"We are developing a supercomputer that will do more calculating in a second than a person with a hand-held calculator can do in 30,000 years." --U.S. President Bill Clinton
NASA researchers Michael Cox and David Ellsworth use the term "big data" for the first time to describe a familiar challenge in the 1990s: supercomputers generating massive amounts of information -- in Cox and Ellsworth's case, simulations of airflow around aircraft -- that cannot be processed and visualized. "[D]ata sets are generally quite large, taxing the capacities of main memory, local disk, and even remote disk," they write. "We call this the problem of big data."
After the 9/11 attacks, the U.S. government, which has already dabbled in mining large volumes of data to thwart terrorism, escalates these efforts. Former national security advisor John Poindexter leads a Defense Department effort to fuse existing government data sets into a "grand database" that sifts through communications, criminal, educational, financial, medical, and travel records to identify suspicious individuals. Congress shutters the program a year later due to civil liberties concerns, though components of the initiative are simply shifted to other agencies.
The 9/11 Commission calls for unifying counterterrorism agencies "in a network-based information sharing system" that is quickly inundated with data. By 2010, the NSA's 30,000 employees will be intercepting and storing 1.7 billion emails, phone calls, and other communications daily. Meanwhile, with retailers amassing information on customers' shopping and personal habits, Wal-Mart boasts a cache of 460 terabytes -- more than double the amount of data on the Internet at the time.
As social networks proliferate, technology bloggers and professionals breathe new life into the "big data" concept. "This is a world where massive amounts of data and applied mathematics replace every other tool that might be brought to bear," Wired's Chris Anderson writes in "The End of Theory." Government agencies, some of the United States' top computer scientists report, "should be deeply involved in the development and deployment of big-data computing, since it will be of direct benefit to many of their missions."

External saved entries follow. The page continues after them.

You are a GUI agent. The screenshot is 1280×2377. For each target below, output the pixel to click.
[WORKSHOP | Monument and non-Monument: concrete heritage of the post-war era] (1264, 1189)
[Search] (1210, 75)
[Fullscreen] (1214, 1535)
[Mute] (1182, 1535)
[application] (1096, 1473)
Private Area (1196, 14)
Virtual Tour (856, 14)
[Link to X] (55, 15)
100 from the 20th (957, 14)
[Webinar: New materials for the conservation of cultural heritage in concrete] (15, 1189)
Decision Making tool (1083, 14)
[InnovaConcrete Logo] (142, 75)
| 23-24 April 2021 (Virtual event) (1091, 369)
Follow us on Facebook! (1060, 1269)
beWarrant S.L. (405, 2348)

The Indian government establishes the Unique Identification Authority of India to fingerprint, photograph, and take an iris scan of all 1.2 billion people in the country and assign each person a 12-digit ID number, funneling the data into the world's largest biometric database. Officials say it will improve the delivery of government services and reduce corruption, but critics worry about the government profiling individuals and sharing intimate details about their personal lives.
U.S. President Barack Obama's administration launches data.gov as part of its Open Government Initiative. The website's more than 445,000 data sets go on to fuel websites and smartphone apps that track everything from flights to product recalls to location-specific unemployment, inspiring governments from Kenya to Britain to launch similar initiatives.
Reacting to the global financial crisis, U.N. Secretary-General Ban Ki-moon pledges to create an alert system that captures "real-time data on the impact of the economic crisis on the poorest nations." The U.N. Global Pulse program has conducted research on how to predict everything from spiraling prices to disease outbreaks by analyzing data from sources such as mobile phones and social networks.
"There were 5 exabytes of information created by the entire world between the dawn of civilization and 2003. Now that same amount is created every two days." --Google CEO Eric Schmidt
Scanning 200 million pages of information, or 4 terabytes of disk storage, in a matter of seconds, IBM's Watson computer system defeats two human challengers in the quiz show Jeopardy!. The New York Times later dubs this moment a "triumph of Big Data computing."
The Obama administration announces a $200 million Big Data Research and Development Initiative in response to a U.S. government report calling for every federal agency to have a "'big data' strategy." The National Institutes of Health puts a data set of the Human Genome Project in Amazon's computer cloud, while the Defense Department pledges to develop "autonomous" defense systems that can "learn from experience." CIA Director David Petraeus, marveling that the "'digital dust' to which we have access is being delivered by the equivalent of dump trucks," discusses a post-Arab Spring agency effort to collect and analyze global social media feeds through cloud computing.
U.S. Secretary of State Hillary Clinton announces a public-private partnership called "Data 2X" to collect statistics on women and girls' economic, political, and social status around the world. "Data not only measures progress -- it inspires it," she explains. "Once you start measuring problems, people are more inclined to take action to fix them because nobody wants to end up at the bottom of a list of rankings." Let the Big Data race begin.